Brown women, who probably have more of this oleaginous secretion, are said to possess in a greater degree the polish of skin which gives impressions so agreeable to the organ of touch; and hence, Winckelmann has said that persons who prefer brown women to fair ones allow themselves to be captivated by the touch rather than the sight. There is reason, however, to doubt the accuracy of this. Brown women appear to have greater softness, but less smoothness of skin.

The body of woman is nearly deprived of hairs upon all parts, except the head, axillæ, &c.; and the hair of her head is generally long, fine, and flexible.

The quantity and the color of the hair are always in relation to the constitution of the individual to which it belongs, and generally to the temperature of the place. The people of northern countries have the hair of a silken fineness and of surprising length.

The hair which is most admired is not only very fine and flexible, but light colored. Fair golden hair was, of all its teints, that which the ancient artists preferred.

In woman, the hair of the head whitens and falls later than in man.

It is curious that, in regard to the hair, the distinctive characters of the sexes should not always have been preserved. Though nature gives long hair to woman, it has sometimes been the fashion to wear it short; and though man has naturally shorter hair, it has sometimes been the fashion to cherish its growth, and to shave the beard from his face. The latter has especially been the case in degenerate and effeminate times; and this has sometimes been accompanied by remarkable consequences.

One of the greatest misfortunes, says a French writer, which France ever had to lament, the divorce of Louis le Jeune from Elinor of Guyenne, resulted from the fashion, which this prince wished to introduce, of shaving his chin and cropping his head. The queen, his wife, who appears to have possessed, with a masculine beauty, considerable acuteness of intellect, observed with some displeasure, that she imagined herself to have espoused a monarch, not a monk.
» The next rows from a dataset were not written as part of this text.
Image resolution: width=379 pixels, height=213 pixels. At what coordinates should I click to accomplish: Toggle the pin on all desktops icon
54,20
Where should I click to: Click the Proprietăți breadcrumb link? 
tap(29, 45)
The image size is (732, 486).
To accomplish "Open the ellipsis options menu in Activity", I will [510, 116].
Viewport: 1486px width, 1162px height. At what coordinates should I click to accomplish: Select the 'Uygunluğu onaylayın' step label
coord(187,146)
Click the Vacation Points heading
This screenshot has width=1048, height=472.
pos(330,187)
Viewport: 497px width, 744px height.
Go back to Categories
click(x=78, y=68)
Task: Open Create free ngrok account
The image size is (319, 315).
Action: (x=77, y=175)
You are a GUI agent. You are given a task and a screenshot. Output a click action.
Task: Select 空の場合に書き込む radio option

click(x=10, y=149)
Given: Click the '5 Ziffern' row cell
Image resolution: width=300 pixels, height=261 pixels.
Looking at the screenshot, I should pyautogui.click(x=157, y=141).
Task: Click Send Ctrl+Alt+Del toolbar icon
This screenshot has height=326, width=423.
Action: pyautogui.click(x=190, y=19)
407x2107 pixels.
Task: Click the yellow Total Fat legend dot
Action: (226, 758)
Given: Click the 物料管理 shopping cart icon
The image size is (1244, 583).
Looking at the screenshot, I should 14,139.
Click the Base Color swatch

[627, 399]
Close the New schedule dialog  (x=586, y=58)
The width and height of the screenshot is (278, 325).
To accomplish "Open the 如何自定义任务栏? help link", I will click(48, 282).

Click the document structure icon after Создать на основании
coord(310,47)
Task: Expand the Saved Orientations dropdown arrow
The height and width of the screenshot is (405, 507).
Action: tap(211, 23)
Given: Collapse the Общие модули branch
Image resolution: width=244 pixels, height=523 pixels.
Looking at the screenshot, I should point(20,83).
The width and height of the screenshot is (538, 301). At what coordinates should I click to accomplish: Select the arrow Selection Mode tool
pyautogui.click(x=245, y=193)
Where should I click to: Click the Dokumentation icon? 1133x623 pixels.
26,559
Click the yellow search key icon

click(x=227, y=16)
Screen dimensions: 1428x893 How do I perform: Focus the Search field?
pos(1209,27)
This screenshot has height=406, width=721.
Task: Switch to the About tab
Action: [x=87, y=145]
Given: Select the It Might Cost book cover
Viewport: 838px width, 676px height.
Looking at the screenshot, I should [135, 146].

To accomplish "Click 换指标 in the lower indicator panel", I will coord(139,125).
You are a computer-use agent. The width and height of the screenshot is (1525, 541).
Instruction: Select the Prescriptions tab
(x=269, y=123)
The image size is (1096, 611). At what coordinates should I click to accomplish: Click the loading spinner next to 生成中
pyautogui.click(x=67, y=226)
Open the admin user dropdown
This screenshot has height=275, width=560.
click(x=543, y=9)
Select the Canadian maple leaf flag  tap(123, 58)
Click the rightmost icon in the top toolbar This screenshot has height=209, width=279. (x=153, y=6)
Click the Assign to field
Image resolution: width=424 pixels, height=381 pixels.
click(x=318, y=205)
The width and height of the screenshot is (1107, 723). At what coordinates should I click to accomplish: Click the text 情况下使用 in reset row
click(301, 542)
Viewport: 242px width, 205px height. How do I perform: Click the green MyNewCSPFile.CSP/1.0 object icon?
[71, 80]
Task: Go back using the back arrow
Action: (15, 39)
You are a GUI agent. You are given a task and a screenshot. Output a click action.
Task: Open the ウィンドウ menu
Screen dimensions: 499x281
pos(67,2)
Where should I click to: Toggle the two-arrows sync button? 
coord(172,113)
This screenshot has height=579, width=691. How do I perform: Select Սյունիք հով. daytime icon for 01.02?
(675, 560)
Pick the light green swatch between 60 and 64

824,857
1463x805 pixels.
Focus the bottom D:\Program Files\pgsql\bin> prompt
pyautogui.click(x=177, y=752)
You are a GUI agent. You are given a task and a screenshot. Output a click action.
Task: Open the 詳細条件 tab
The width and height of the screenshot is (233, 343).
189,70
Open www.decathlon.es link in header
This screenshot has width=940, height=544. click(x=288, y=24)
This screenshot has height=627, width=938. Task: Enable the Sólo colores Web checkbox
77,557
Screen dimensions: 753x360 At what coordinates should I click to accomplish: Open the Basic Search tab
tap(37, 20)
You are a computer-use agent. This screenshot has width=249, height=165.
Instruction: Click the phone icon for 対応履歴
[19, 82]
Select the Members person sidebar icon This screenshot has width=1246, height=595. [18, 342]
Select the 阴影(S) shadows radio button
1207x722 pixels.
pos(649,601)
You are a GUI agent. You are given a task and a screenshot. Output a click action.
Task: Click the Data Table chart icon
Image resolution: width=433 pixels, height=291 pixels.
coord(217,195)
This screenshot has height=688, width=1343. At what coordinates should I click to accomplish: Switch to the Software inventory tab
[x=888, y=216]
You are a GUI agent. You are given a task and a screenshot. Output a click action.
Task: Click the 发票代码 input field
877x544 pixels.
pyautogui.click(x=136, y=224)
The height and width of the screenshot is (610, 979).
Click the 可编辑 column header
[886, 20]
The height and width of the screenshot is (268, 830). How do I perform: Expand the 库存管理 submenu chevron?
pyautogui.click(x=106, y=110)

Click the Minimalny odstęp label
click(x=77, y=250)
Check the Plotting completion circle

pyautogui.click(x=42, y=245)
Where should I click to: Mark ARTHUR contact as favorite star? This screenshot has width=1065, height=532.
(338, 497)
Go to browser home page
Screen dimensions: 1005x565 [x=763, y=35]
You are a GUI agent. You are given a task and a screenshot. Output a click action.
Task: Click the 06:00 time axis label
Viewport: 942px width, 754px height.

The obstinacy of Louis in shaving himself, and the horror conceived by Elinor at the sight of a beardless chin, occasioned France the loss of those fine provinces which constituted the dowry of this princess; and which, devolving to England by a second marriage, became the source of wars which desolated France during four hundred years.

The habit of wearing the beard is a manly and noble one. Nature made it distinctive of the male and female; and its abandonment has commonly been accompanied not only by periods of general effeminacy, but even by the decline and fall of states. They were bearded Romans who conquered the then beardless Greeks; they were bearded Goths who vanquished the then beardless Romans; and they are bearded Tartars who now promise once more to inundate the regions occupied by the shaven and effeminate people of western Europe.

In farther illustration of the manliness of this habit we may observe, that throughout Europe, wars have generally led to its temporary and partial introduction, as at the present day. Those assuredly blunder, who ridicule the wearing of the beard. Silly affectation, on the contrary, is imputable only to those who, by removing the beard, take the trouble so far to emasculate themselves! and who think themselves beautified by an unnatural imitation of the smoother face of woman!